** TASK GOAL **
Transcribe word for word the part of the porpoise passage below, starting with "I imagine that" and going on through "in the wild).".

[EXCERPT TO READ — start]

I imagine that the predominate species of Puget Sound whale or dolphin that comes to mind would be the charismatic orca. But there’s another group of marine mammals that people are perhaps a little less familiar with: porpoises. There are six species of true porpoises, and two of them can be seen in Puget Sound — the striking Dall’s porpoise and the less conspicuous harbor porpoise. The other species include the Burmeister’s porpoise (South America), the spectacled porpoise (Southern Ocean), the finless porpoise (Southeast Asia), and the highly endangered vaquita (Gulf of California — as of November 2016, it’s estimated there are only 30 individuals left in the wild).
One may be inclined to say that whales are large and dolphins/porpoises are small, but this is not always true. Orcas are technically a dolphin, while a pygmy sperm whale (a member of the sperm whale family) only gets to 11 feet in length — about the same size as a bottlenose dolphin. Size, therefore, cannot be used to determine whether a cetacean is a whale, dolphin, or porpoise. One major difference between the three is their teeth, or in the case of baleen whales, their baleen. The two broadest categories of cetaceans are the two suborders Odontoceti (cetaceans that have teeth) or Mysteceti (cetaceans that have baleen). Baleen whales generally can also be identified by their two blowholes, as compared to the one blowhole of toothed whales. Toothed whales are divided into several more groups — the sperm whale family, dolphins, narwhals and belugas, and porpoises, as well as many others. While porpoises and dolphins are pretty similar, there are a couple of main differences. Dolphins have conical shaped teeth, while porpoises have spade shaped teeth. True porpoises also lack the “beak” that a dolphin has, and have a more triangular, shark-like dorsal fin compared to the curved dorsal fin of a dolphin.

[EXCERPT TO READ — finish]
[DATA EXTRACT — start]

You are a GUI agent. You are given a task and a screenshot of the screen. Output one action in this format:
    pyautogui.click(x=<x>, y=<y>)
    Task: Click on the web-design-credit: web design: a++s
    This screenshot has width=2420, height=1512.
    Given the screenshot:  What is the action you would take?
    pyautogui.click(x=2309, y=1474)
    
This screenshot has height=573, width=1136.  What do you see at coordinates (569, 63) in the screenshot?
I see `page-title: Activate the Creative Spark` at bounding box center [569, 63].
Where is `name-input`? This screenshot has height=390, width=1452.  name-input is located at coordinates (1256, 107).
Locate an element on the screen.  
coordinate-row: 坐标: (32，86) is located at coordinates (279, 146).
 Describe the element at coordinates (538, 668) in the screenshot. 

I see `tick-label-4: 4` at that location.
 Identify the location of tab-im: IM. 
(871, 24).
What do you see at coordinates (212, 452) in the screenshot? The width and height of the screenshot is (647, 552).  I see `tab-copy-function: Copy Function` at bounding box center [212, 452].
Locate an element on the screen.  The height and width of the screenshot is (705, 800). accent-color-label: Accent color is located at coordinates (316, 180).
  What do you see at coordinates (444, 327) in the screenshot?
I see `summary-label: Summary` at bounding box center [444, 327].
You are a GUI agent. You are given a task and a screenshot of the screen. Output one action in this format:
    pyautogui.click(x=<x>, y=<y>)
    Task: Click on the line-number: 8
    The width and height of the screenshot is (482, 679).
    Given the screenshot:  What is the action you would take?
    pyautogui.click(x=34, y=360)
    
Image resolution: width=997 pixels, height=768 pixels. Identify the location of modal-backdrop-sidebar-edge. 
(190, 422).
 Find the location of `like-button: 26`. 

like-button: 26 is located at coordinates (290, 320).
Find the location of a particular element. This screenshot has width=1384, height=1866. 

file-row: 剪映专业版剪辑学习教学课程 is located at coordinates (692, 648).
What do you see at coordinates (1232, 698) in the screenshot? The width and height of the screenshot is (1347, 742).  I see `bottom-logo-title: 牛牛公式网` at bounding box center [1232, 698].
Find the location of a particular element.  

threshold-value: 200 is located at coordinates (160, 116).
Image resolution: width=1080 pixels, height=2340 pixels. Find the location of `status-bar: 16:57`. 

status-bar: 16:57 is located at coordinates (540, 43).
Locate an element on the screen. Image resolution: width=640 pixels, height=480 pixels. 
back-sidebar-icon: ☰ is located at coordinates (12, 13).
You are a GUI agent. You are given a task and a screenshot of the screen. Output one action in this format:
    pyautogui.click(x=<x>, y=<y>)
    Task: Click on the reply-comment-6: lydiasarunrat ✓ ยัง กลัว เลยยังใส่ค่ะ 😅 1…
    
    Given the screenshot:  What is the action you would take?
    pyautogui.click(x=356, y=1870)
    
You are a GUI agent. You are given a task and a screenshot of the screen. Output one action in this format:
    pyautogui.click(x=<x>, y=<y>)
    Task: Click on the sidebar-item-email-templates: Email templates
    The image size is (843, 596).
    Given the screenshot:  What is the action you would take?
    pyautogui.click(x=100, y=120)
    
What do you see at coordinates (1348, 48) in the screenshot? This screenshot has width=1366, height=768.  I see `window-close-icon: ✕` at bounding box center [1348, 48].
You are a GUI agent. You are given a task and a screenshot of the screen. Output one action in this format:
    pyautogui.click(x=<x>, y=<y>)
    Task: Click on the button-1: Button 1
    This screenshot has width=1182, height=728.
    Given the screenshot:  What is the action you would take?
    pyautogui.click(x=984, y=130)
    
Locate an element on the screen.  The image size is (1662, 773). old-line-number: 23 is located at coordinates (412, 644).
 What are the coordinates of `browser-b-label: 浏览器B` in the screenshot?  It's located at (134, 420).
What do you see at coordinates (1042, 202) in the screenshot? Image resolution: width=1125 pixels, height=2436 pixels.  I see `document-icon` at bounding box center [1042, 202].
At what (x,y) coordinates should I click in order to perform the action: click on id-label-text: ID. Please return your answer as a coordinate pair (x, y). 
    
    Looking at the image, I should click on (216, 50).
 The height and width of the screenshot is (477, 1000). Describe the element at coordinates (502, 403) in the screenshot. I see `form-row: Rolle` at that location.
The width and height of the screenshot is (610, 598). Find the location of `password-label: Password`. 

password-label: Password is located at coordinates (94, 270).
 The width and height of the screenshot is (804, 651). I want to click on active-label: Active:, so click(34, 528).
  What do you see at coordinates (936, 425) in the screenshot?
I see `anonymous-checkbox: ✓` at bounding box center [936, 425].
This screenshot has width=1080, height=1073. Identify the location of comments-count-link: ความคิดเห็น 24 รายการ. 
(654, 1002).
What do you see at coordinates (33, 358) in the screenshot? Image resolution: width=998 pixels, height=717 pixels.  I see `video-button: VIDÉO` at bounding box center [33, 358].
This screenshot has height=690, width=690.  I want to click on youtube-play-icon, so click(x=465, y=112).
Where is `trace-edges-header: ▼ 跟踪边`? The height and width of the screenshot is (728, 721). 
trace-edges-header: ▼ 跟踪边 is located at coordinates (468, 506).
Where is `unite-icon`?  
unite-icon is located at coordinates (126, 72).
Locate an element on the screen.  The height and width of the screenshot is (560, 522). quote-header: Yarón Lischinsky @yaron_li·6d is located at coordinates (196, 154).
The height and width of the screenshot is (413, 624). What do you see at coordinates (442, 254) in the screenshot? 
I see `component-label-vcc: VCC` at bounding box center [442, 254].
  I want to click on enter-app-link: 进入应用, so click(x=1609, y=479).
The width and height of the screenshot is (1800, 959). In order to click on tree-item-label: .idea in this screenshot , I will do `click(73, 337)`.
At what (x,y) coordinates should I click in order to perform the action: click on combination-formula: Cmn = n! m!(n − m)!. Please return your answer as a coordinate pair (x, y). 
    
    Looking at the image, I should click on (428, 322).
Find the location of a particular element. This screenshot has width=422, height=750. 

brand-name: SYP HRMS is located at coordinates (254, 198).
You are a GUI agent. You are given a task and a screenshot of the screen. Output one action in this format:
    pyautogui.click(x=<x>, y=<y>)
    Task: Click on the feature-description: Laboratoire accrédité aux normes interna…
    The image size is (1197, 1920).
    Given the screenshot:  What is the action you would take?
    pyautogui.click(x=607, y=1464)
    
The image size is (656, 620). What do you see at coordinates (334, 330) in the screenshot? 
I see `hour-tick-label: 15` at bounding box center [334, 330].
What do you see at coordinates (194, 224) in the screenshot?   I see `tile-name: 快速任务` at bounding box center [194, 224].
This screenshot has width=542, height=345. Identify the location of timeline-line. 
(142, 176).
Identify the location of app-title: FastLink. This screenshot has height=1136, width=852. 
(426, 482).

[DATA EXTRACT — finish]

** WRITTEN ANSWER **
I imagine that the predominate species of Puget Sound whale or dolphin that comes to mind would be the charismatic orca. But there’s another group of marine mammals that people are perhaps a little less familiar with: porpoises. There are six species of true porpoises, and two of them can be seen in Puget Sound — the striking Dall’s porpoise and the less conspicuous harbor porpoise. The other species include the Burmeister’s porpoise (South America), the spectacled porpoise (Southern Ocean), the finless porpoise (Southeast Asia), and the highly endangered vaquita (Gulf of California — as of November 2016, it’s estimated there are only 30 individuals left in the wild).